Tuesday, January 23, 2007

Nadja

"....He has familiarized me with that tremulous ennui which almost any spectacle induced in him; no one before Huysmans could, if not exemplify this great victory of the involuntary over the ravaged domain of conscious possibilities, at least convince me in human terms of its absolute inevitability and the uselessness of trying to find loopholes for myself. How grateful I am to him for letting me know, without caring about the effect such revelations produced, everything that affects him, that occupies him in the hours of greatest anxiety, everything external to his anxiety, for not pathetically "singing" his distress like too many poets, but for enumerating patiently, in the darkness, some quite involuntary reasons he still found for being, and for being--to whose advantage he never really knew--a writer!"

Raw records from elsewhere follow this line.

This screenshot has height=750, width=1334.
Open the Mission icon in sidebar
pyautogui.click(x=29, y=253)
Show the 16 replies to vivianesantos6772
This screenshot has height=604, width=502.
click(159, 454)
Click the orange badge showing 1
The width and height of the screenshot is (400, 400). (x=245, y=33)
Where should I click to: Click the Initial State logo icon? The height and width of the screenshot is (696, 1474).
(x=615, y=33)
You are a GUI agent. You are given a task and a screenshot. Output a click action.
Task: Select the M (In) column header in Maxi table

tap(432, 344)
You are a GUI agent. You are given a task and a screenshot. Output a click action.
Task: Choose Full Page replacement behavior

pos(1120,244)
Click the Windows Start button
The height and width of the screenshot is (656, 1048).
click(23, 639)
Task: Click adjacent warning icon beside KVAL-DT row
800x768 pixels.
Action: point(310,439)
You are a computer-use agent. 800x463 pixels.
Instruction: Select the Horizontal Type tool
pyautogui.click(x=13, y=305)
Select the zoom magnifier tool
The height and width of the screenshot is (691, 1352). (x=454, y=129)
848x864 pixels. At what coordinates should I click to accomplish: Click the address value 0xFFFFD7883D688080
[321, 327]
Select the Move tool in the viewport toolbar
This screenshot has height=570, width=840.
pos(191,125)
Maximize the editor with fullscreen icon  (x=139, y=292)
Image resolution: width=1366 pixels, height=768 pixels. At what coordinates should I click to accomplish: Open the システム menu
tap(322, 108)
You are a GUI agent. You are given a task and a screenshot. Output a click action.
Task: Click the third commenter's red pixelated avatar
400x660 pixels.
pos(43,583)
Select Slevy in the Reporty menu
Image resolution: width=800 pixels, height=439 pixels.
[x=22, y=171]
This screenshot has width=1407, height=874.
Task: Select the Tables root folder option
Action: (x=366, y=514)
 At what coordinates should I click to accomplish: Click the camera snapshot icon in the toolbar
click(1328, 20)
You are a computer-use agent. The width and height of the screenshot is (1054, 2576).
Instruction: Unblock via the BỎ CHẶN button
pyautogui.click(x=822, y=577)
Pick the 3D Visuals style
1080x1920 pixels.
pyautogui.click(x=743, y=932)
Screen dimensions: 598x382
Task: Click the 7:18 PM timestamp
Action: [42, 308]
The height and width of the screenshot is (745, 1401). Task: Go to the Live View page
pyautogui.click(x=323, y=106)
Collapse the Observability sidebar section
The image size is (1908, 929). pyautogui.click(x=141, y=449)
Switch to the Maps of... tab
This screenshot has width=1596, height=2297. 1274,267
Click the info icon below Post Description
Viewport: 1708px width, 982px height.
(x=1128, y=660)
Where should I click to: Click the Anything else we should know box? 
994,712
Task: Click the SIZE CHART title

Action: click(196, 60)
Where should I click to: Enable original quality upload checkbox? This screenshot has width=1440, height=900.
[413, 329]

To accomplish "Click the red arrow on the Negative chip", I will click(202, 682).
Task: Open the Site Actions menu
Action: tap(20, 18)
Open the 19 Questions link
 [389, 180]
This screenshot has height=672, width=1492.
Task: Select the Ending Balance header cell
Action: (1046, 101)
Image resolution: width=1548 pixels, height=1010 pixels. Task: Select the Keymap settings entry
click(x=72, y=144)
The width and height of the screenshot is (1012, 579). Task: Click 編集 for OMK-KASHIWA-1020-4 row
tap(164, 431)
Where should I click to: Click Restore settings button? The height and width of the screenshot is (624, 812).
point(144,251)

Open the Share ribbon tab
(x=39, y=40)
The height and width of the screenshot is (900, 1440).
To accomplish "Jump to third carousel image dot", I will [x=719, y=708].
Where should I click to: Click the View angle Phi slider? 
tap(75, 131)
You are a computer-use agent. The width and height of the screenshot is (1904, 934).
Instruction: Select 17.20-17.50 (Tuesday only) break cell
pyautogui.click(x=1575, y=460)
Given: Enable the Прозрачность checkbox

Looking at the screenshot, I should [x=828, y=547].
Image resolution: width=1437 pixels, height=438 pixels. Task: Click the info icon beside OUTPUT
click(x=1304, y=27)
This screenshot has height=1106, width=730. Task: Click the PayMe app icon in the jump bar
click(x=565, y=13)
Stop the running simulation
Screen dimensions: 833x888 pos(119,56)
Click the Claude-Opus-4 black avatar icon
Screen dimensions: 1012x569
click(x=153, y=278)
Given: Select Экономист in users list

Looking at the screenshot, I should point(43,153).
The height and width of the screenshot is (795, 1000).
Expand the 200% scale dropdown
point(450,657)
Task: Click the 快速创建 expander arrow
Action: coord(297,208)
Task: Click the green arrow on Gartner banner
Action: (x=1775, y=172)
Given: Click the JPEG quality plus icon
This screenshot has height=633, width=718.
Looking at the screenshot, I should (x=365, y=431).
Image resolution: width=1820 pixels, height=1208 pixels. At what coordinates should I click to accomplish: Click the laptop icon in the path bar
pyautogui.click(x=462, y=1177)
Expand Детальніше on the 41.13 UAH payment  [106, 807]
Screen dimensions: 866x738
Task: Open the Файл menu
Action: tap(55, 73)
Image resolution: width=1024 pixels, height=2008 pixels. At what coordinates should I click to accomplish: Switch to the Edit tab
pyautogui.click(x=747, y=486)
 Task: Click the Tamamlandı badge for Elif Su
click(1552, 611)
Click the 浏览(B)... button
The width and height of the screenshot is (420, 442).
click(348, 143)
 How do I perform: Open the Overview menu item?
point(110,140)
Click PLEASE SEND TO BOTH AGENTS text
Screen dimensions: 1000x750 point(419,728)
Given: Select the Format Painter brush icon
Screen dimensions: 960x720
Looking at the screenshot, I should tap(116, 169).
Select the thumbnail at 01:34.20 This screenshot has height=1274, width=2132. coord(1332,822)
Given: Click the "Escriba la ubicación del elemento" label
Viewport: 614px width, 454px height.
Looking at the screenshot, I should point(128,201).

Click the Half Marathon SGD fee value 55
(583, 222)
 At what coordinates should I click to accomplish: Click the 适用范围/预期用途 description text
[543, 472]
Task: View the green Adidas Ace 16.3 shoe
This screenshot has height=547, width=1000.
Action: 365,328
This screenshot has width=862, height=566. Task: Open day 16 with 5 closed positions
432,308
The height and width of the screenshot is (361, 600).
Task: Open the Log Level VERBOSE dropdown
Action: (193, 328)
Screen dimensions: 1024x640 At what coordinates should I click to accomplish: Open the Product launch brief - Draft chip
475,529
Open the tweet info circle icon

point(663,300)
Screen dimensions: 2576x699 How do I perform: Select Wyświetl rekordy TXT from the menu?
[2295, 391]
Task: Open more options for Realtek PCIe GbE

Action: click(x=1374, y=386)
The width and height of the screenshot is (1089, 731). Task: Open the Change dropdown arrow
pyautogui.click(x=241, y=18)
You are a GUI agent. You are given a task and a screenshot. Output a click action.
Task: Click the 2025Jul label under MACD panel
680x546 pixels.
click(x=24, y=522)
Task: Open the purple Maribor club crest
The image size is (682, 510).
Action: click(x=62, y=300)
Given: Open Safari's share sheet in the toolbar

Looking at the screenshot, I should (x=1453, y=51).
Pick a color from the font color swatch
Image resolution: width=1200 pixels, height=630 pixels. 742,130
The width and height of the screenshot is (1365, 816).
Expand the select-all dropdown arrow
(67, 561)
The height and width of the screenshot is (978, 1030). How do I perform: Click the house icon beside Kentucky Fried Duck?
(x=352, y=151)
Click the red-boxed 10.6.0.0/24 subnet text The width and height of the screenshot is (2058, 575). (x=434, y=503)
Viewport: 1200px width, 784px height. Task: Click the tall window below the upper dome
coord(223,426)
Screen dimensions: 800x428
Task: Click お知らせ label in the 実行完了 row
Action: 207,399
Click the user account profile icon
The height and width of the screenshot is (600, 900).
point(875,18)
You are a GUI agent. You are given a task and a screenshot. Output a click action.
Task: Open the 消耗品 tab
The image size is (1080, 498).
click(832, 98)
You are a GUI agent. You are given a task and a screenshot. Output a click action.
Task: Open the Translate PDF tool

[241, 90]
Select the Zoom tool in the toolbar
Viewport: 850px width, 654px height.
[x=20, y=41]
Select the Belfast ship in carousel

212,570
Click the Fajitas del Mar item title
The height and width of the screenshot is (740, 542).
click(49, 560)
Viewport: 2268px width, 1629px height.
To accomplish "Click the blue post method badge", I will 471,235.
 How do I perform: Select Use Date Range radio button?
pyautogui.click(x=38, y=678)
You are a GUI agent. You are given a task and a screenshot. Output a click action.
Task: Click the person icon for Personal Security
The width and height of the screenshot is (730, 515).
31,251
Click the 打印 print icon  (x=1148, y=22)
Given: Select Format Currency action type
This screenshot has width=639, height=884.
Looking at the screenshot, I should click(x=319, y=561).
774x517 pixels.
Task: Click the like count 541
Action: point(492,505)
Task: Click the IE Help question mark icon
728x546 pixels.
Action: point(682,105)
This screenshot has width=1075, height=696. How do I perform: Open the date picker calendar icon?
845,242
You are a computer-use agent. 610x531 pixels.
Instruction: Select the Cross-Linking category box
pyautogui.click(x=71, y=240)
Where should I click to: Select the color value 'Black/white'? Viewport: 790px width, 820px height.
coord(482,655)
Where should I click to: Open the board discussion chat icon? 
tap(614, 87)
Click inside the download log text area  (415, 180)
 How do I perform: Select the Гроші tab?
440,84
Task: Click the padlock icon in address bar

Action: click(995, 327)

(I am reading Nadja on my break between part 1 and part 2 of War and Peace. I thought it looked like a "fun read," but it turns out to be one of the most difficult books I've ever tried to comprehend. Perhaps it's hard because it's a "surrealist romance," or maybe the French to English translation is responsible. All I know is I have to read almost every paragraph as many as five times over, which I never usually have to do, even sentences, and look up words, and references - Huysmans, for example).

2 comments:

  1. mlk still learning how to readJanuary 23, 2007 at 2:52 PM

    i can only begin to tell you how relieved i was/am to hear you speak of struggling to digest nadja. i dont know if you remember but when you first asked me about it i'd told you it was above my comfort level. and i, unlike you, did not have the patience to endure the necessary sidenoting. i am glad to know i can call on you for a summary of its story though. there definitely were brief excerpts from within it that i greatly enjoyed and found intensely romantic.

    ReplyDelete
  2. failed english teacherJanuary 24, 2007 at 8:04 AM

    Well so far I've only read approx six pages, and it is just the narrator musing the question "who am I" in relation to the ways that various artists and writers that he admires have communicated their individuality.